RIP Rik Mayall: Subtle as a Dead Horse but Definitely Funnier

RIP Rik Mayall: Subtle as a Dead Horse but Definitely Funnier

To anyone born at the tail end of the Baby Boom generation, the death of comic Rik Mayall is going to come as an almighty blow.

When Not The Nine O’Clock News’s Mel Smith keeled over last year at 60 it was depressing enough but at least you could half rationalise it on the grounds of his larger-than-lifestyle.

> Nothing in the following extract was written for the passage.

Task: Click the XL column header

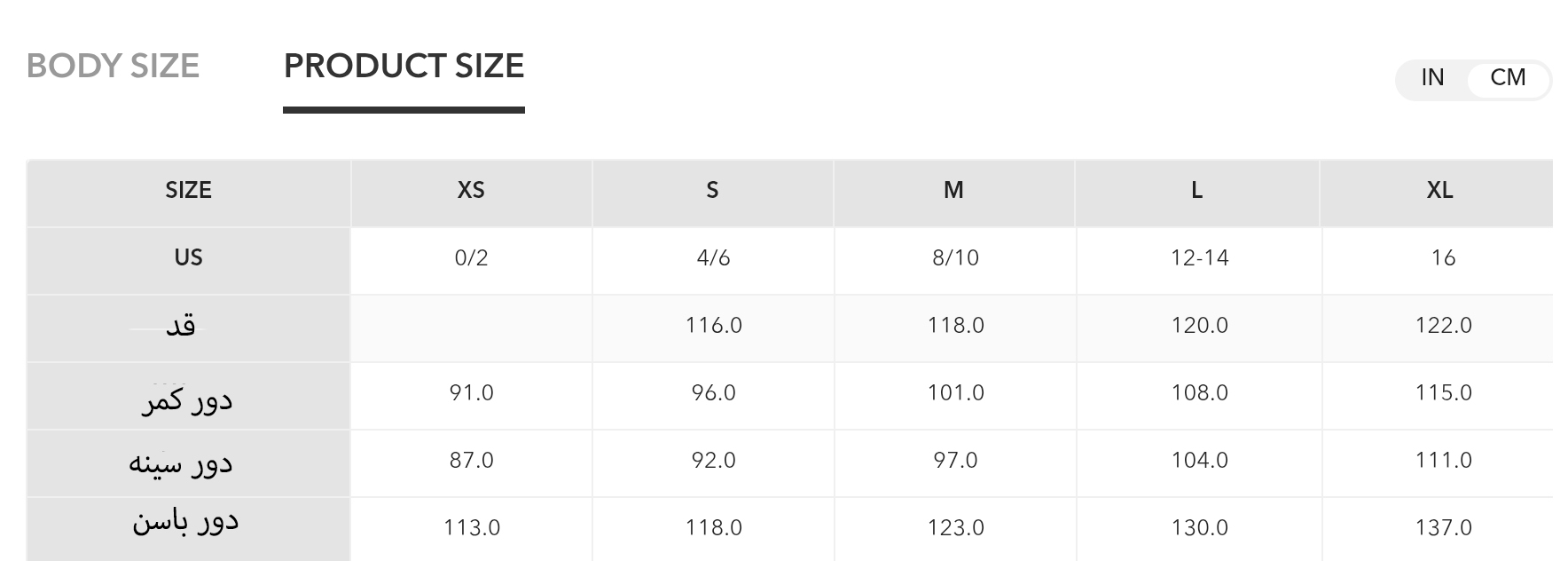Action: [x=1439, y=190]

But Mayall? Rik Mayall? The perennially fresh-faced, relentlessly puerile, desperately, professionally immature star of The Young Ones, Blackadder, Bottom and The New Statesman dead aged 54? Never! It all seems so terribly wrong you’re tempted to write to St Peter and ask him whether there hasn’t been some awful mix up at the pearly gates.

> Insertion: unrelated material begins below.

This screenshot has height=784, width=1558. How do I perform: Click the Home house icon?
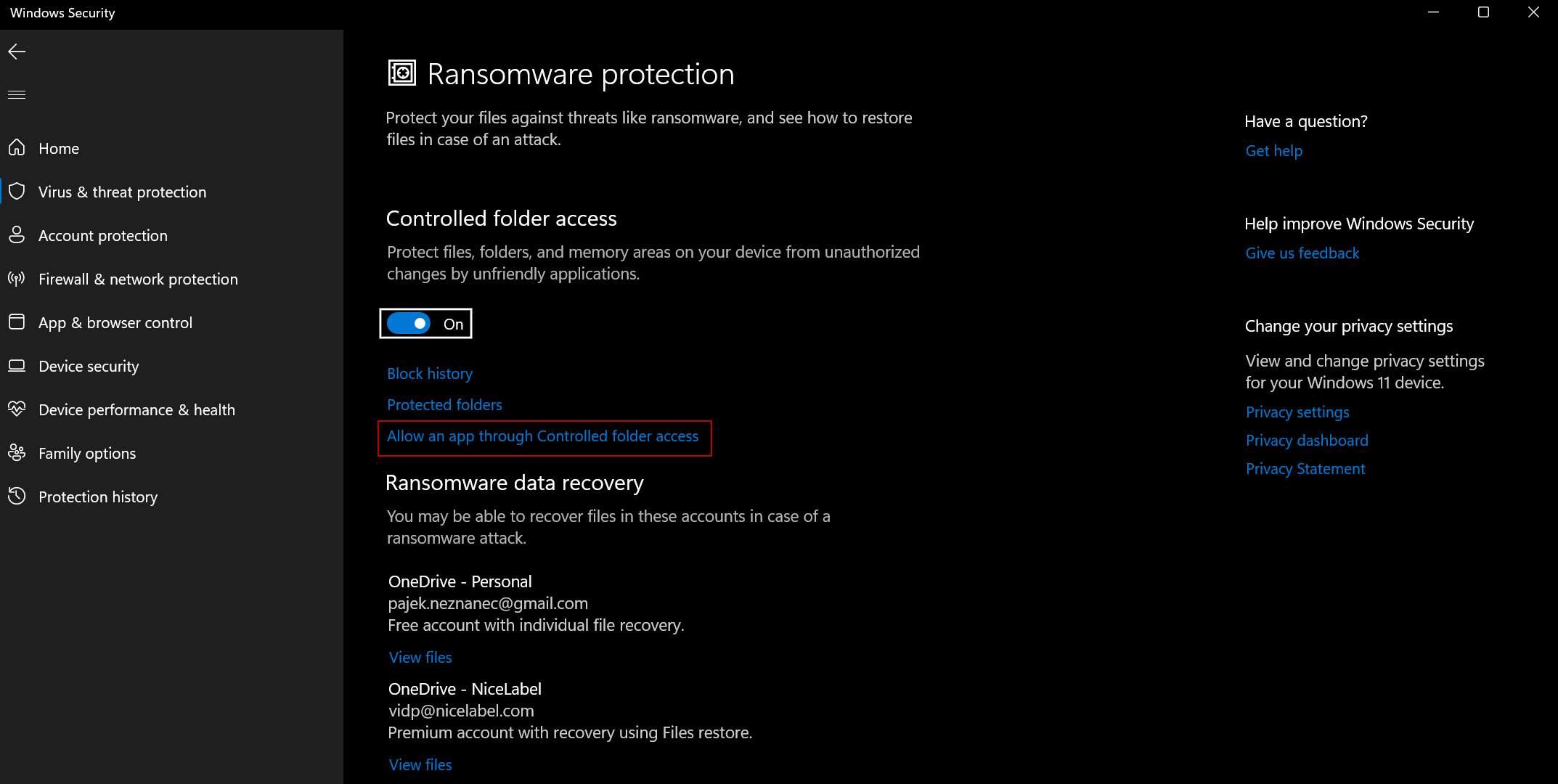17,148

Well I am, anyway. Mayall may not rank among history’s more nuanced or sophisticated performers – “Rik Mayall is putrid – absolutely vile. He thinks nose-picking is funny and farting and all that. He is the arsehole of British comedy,” Spike Milligan once said of him, with his characteristic generosity of spirit and charm – but the era of Eighties and Nineties “Alternative Comedy” which Mayall helped launch would have been very much the poorer without him.

One of his funniest creations was his earliest – Kevin Turvey, the self-styled investigative journalist from Redditch, who’d tell you, with manic intensity, in his strong West Midlands accent about his adventurous day. Eg: “I was just sitting there eating my cornflakes. I don’t know how many I had had. Fifteen, sixteen, maybe. I wasn’t counting.”

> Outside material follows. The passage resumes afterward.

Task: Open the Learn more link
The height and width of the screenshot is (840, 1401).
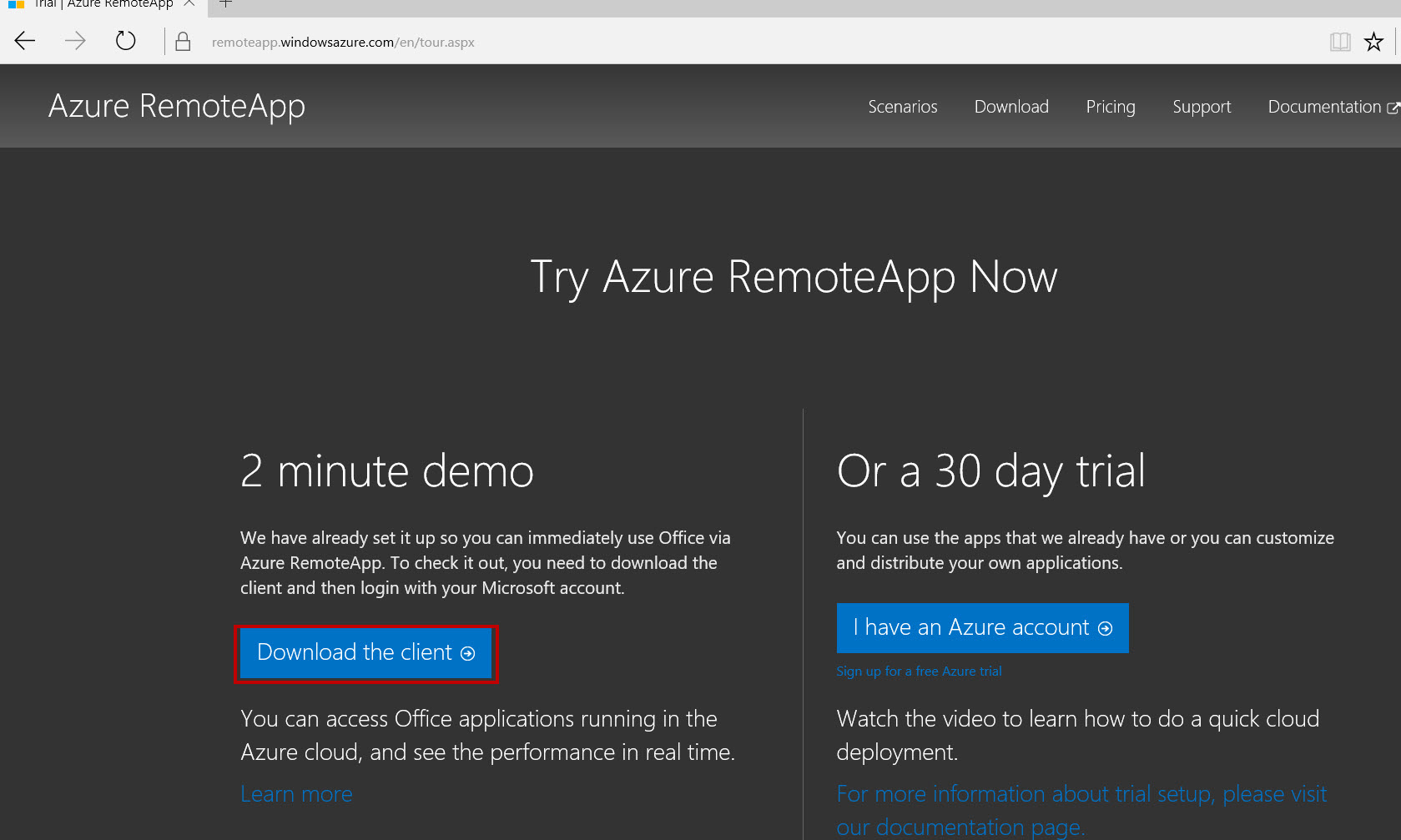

Perhaps his comedy might have developed more if it hadn’t been for two formative disasters: early success in The Young Ones – which condemned him ever after to playing variations on the perma-sneery, uber-pretentious, slapstick student wanker Rik, such as Tory MP Alan B’stard in The New Statesman; encountering Footlights types like Stephen Fry and Hugh Laurie and Rowan Atkinson and realising he was never going to cut it in the intellectual comedy stakes, so he might as well keep it broad brush.

For me, his finest hour was as Lord Flashheart in Blackadder II

Flashheart (to the capricious, often difficult, and inclined-to-executing-insolent-subjects Elizabeth I): “Hi Queenie. You look sexy. Woof.”

Queenie (to camera): “I’ve got such a crush on him!”

Not subtle. Not in the slightest. But that was what Mayall was always brilliant at: being the most annoying person in the room who you wanted to hate but couldn’t help liking because he was such a stupendously, heroic cock.

You can detect this, perhaps, in the title he chose for his 2006 autobiography: Bigger Than Hitler; Better Than Christ.